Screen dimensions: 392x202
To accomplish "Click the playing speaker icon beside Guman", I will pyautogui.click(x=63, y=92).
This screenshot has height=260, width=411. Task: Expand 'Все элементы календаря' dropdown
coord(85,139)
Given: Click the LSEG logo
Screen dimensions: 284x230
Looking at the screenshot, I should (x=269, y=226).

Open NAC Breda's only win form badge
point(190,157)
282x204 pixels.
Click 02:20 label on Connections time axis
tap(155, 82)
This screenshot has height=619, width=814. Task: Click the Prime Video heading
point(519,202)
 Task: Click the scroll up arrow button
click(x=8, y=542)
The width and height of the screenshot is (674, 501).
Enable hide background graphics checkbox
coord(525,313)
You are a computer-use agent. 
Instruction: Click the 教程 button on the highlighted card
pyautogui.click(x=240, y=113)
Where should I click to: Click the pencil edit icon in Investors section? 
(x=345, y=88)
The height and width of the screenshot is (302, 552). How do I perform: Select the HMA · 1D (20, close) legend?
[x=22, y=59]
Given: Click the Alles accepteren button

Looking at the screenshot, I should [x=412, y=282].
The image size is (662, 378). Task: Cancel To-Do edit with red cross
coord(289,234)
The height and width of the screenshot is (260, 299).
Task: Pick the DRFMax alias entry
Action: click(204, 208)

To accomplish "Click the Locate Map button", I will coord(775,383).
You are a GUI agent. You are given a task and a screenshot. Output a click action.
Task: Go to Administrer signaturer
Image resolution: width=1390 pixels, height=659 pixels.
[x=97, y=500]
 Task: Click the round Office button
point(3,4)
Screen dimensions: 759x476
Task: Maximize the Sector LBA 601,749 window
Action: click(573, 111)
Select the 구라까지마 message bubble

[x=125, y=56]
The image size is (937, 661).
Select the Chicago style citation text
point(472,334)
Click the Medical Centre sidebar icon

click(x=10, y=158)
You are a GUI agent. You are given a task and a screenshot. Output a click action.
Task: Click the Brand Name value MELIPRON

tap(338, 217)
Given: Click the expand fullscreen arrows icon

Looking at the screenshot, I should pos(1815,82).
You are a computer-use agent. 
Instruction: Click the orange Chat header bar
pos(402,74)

THE PROBLEM: Here the job is to output the lines from the start of the material through the line with "The image size is (937, 661).", inclusive, exactly and with nothing else.

SOLUTION TO THIS PROBLEM:
Screen dimensions: 392x202
To accomplish "Click the playing speaker icon beside Guman", I will pyautogui.click(x=63, y=92).
This screenshot has height=260, width=411. Task: Expand 'Все элементы календаря' dropdown
coord(85,139)
Given: Click the LSEG logo
Screen dimensions: 284x230
Looking at the screenshot, I should (x=269, y=226).

Open NAC Breda's only win form badge
point(190,157)
282x204 pixels.
Click 02:20 label on Connections time axis
tap(155, 82)
This screenshot has height=619, width=814. Task: Click the Prime Video heading
point(519,202)
 Task: Click the scroll up arrow button
click(x=8, y=542)
The width and height of the screenshot is (674, 501).
Enable hide background graphics checkbox
coord(525,313)
You are a computer-use agent. 
Instruction: Click the 教程 button on the highlighted card
pyautogui.click(x=240, y=113)
Where should I click to: Click the pencil edit icon in Investors section? 
(x=345, y=88)
The height and width of the screenshot is (302, 552). How do I perform: Select the HMA · 1D (20, close) legend?
[x=22, y=59]
Given: Click the Alles accepteren button

Looking at the screenshot, I should [x=412, y=282].
The image size is (662, 378). Task: Cancel To-Do edit with red cross
coord(289,234)
The height and width of the screenshot is (260, 299).
Task: Pick the DRFMax alias entry
Action: click(204, 208)

To accomplish "Click the Locate Map button", I will coord(775,383).
You are a GUI agent. You are given a task and a screenshot. Output a click action.
Task: Go to Administrer signaturer
Image resolution: width=1390 pixels, height=659 pixels.
[x=97, y=500]
 Task: Click the round Office button
point(3,4)
Screen dimensions: 759x476
Task: Maximize the Sector LBA 601,749 window
Action: click(573, 111)
Select the 구라까지마 message bubble

[x=125, y=56]
The image size is (937, 661).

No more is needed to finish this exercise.